Eventual Consistency:
- Reads may return stale data initially, but the system will eventually converge to consistency.
- Example: Distributed systems like DynamoDB, Cassandra.

How to Present in Interviews:

Explain use cases: Strong consistency is critical for financial systems, while eventual consistency is acceptable for social media feeds.
Discuss trade-offs: Strong consistency can increase latency, while eventual consistency improves availability and performance.
Mention CAP theorem: Relate consistency to the CAP theorem (see below).

5. CAP Theorem

Definition:

The CAP theorem states that in a distributed system, you can only guarantee two out of the following three properties:

Consistency (C): All nodes see the same data at the same time.
Availability (A): Every request receives a response (success or failure).
Partition Tolerance (P): The system continues to operate despite network partitions.

Implications:

CA Systems: Prioritize consistency and availability (e.g., traditional databases). Sacrifice partition tolerance.
CP Systems: Prioritize consistency and partition tolerance (e.g., distributed databases like MongoDB). Sacrifice availability.
AP Systems: Prioritize availability and partition tolerance (e.g., Cassandra, DynamoDB).
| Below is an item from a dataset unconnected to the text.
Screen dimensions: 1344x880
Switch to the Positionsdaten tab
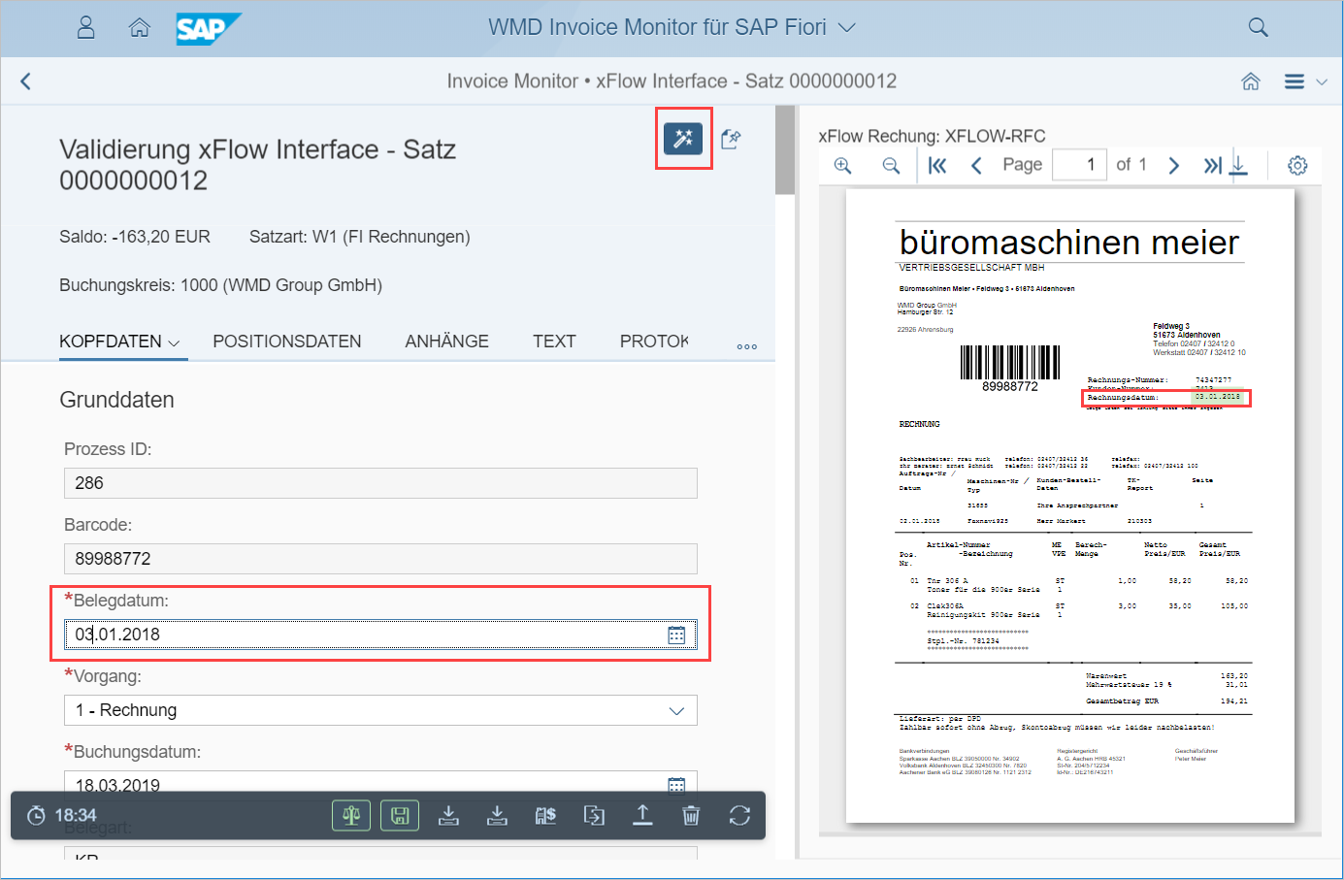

Sacrifice consistency.

How to Present in Interviews:

Explain the trade-offs: Use real-world examples (e.g., banking systems are CP, social media is AP).
Relate to the problem: If the system must handle network failures, prioritize partition tolerance and choose between consistency and availability.
Mention BASE: Briefly introduce BASE (Basically Available, Soft state, Eventual consistency) as an alternative to ACID for AP systems.

How to Present These Concepts in Interviews

Start with Definitions:
- Clearly define the concept in simple terms.
- Use analogies or examples to make it relatable.
Explain Trade-offs:
- Discuss the pros and cons of each concept.
- Relate trade-offs to real-world systems.
Use Metrics and Examples:
- Provide specific numbers (e.g., latency in ms, availability percentages).
- Mention well-known systems that use these concepts.
Relate to the Problem:
- Tailor your explanation to the system being designed.
- Explain why a particular concept is relevant to the problem.
Be Clear and Concise:
- Avoid jargon unless necessary.
- Use diagrams or whiteboard sketches to illustrate your points.

Example Interview Response

Interviewer: “How would you design a system to handle high traffic?”

You:
“To handle high traffic, I’d focus on horizontal scalability by adding more servers to distribute the load. This approach ensures fault tolerance and avoids the limitations of vertical scaling.
For latency, I’d use caching (e.g., Redis) to reduce response times and a CDN to serve static content closer to users.
To ensure availability, I’d design the system with redundancy and automatic failover, aiming for at least 99.9% uptime.
Since high traffic systems often prioritize performance, I’d consider eventual consistency for non-critical data to improve throughput.
Finally, I’d keep the CAP theorem in mind, prioritizing availability and partition tolerance for a globally distributed system.”